From mboxrd@z Thu Jan  1 00:00:00 1970
From: Chris Mason <chris.mason@oracle.com>
Subject: Re: rw_semaphore performance, was: new metadata reader/writer locks in integration-test
Date: Fri, 22 Jul 2011 11:14:09 -0400
Message-ID: <1311347135-sup-4912@shiny>
References: <1311096438-sup-1263@shiny> <20110722150151.GA23686@infradead.org>
Content-Type: text/plain; charset=UTF-8
Cc: linux-btrfs <linux-btrfs@vger.kernel.org>,
	linux-kernel <linux-kernel@vger.kernel.org>,
	david <david@fromorbit.com>
To: Christoph Hellwig <hch@infradead.org>
Return-path: <linux-kernel-owner@vger.kernel.org>
In-reply-to: <20110722150151.GA23686@infradead.org>
List-ID: <linux-btrfs.vger.kernel.org>

Excerpts from Christoph Hellwig's message of 2011-07-22 11:01:51 -0400:
> On Tue, Jul 19, 2011 at 01:30:22PM -0400, Chris Mason wrote:
> > We've seen a number of benchmarks dominated by contention on the root
> > node lock.  This changes our locks into a simple reader/writer lock.
> > They are based on mutexes so that we still take advantage of the mutex
> > adaptive spins for write locks (rwsemaphores were much slower).
> 
> Interesting.  Do you have set up some artifical benchmarks for this?
> 
> I wonder if the lack of adaptive spinning has something to do with the
> slightly slower XFS performance on Joern's flash testing, given that
> we extensively use the rw_semaphore as the primary I/O mutex, while
> all others rely on plain mutexes as the primary synchronization
> primitive.

For the rw locks I had three main tests.

1) dbench 10.  This is interesting only because it is mostly bound by how
quickly we can do metadata operations in ram.  There's not much IO and
there's a good mixture of read and write btree operations (about 50/50).
rwsemaphores ran at 200MB/s while my current code runs at 2400MB/s.

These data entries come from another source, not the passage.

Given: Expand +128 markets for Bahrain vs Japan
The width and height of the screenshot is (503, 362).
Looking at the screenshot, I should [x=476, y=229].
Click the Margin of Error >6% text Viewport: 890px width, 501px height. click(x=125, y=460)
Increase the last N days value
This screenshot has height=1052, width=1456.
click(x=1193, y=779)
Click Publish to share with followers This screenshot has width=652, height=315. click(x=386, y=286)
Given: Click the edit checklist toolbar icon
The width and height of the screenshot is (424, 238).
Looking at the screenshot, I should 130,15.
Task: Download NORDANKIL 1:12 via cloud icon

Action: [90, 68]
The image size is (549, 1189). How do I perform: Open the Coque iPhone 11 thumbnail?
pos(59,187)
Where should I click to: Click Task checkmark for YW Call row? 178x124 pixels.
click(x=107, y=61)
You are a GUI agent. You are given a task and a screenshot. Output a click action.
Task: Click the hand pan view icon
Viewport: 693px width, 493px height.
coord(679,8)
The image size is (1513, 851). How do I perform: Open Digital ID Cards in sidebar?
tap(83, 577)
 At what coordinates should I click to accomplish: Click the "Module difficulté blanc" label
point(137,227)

The old btrfs implementation runs at 3000MB/s.  We all love and hate
dbench, so I don't put a huge amount of stock in 2400 vs 3000.  But, 200
vs 2400...people notice that in real world stuff.

2) fs_mark doing parallel zero byte file creates.  No fsyncs here, all
metadata operations.  The old btrfs locking was completely bound by
getting write locks on the root node.  The new code is much better here,
overall about 30-50% faster.  I didn't do the rw semaphores on this one,
I'll give it a shot.

3) A stat-hammer program.  This creates a bunch of files in parallel,
and then times how long it takes us to stat all the inodes.  I went from
3s of CPU time down to .9s.  rwsems were about the same here (very
fast), but that's because it's 100% reader locks.

My money for Joern's benchmarks is end-io latencies.  xfs and btrfs are
doing more at endio time.  But I need to sit down and run them myself
and take a look.

-chris